For this exercise, the lines from the one with "At what coordinates" through the final line of the data below are to be transcribed exactly, and pictures are to be skipped.
________________________________________
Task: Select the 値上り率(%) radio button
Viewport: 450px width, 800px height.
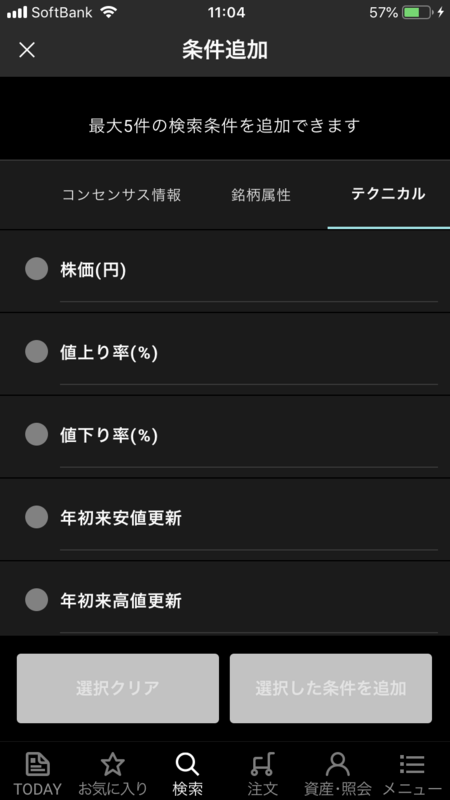Action: (37, 352)
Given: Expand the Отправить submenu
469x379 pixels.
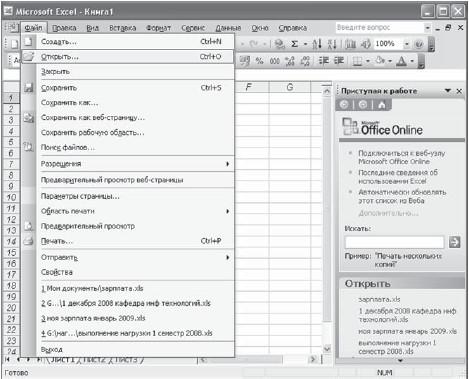Looking at the screenshot, I should coord(228,257).
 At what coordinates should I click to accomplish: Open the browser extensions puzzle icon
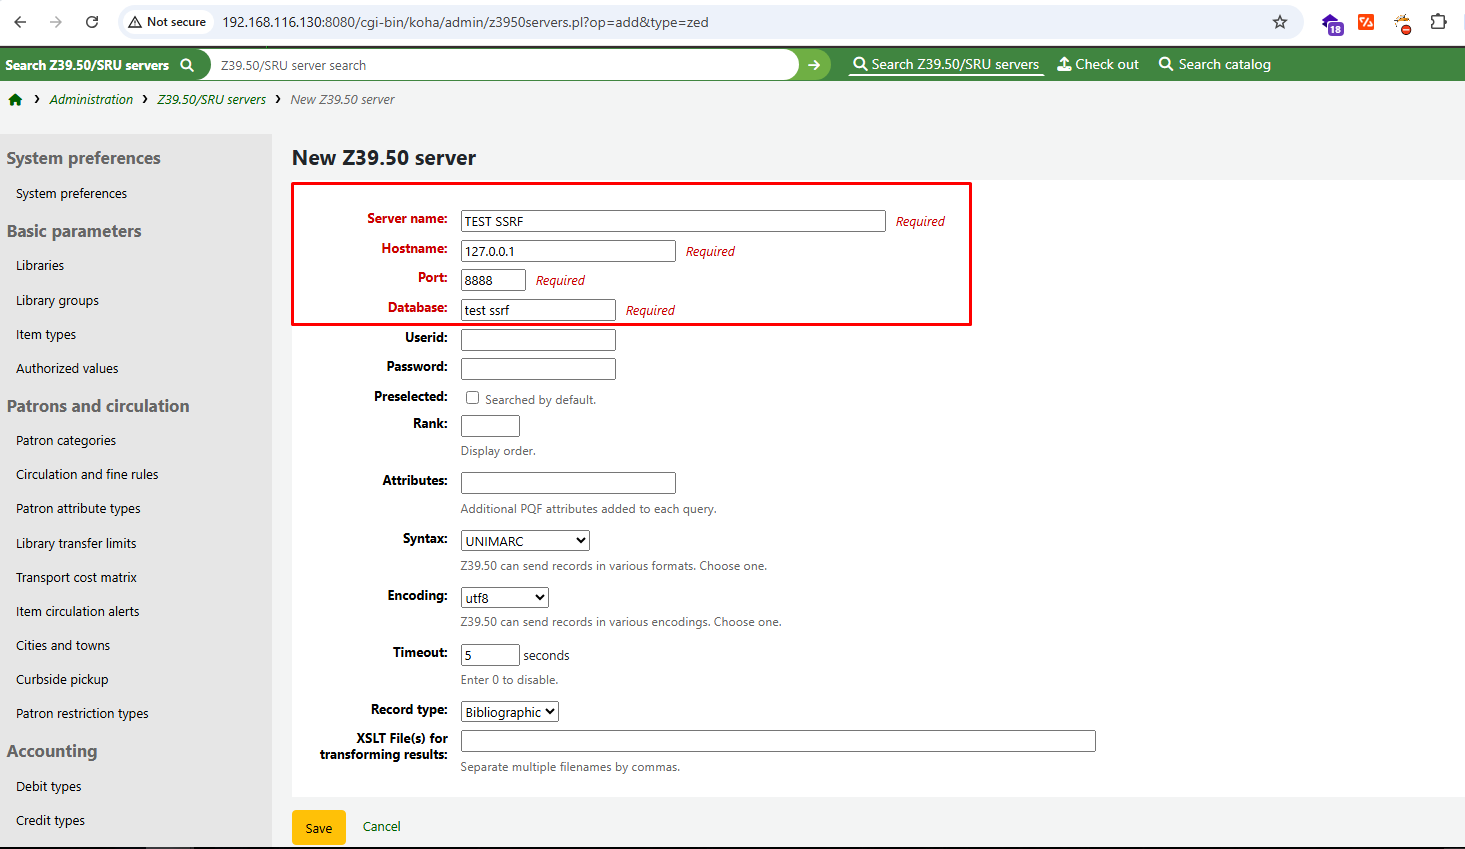tap(1438, 22)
________________________________________
> [THE ANSWER]:
 At what coordinates should I click to accomplish: Open the browser extensions puzzle icon
tap(1438, 22)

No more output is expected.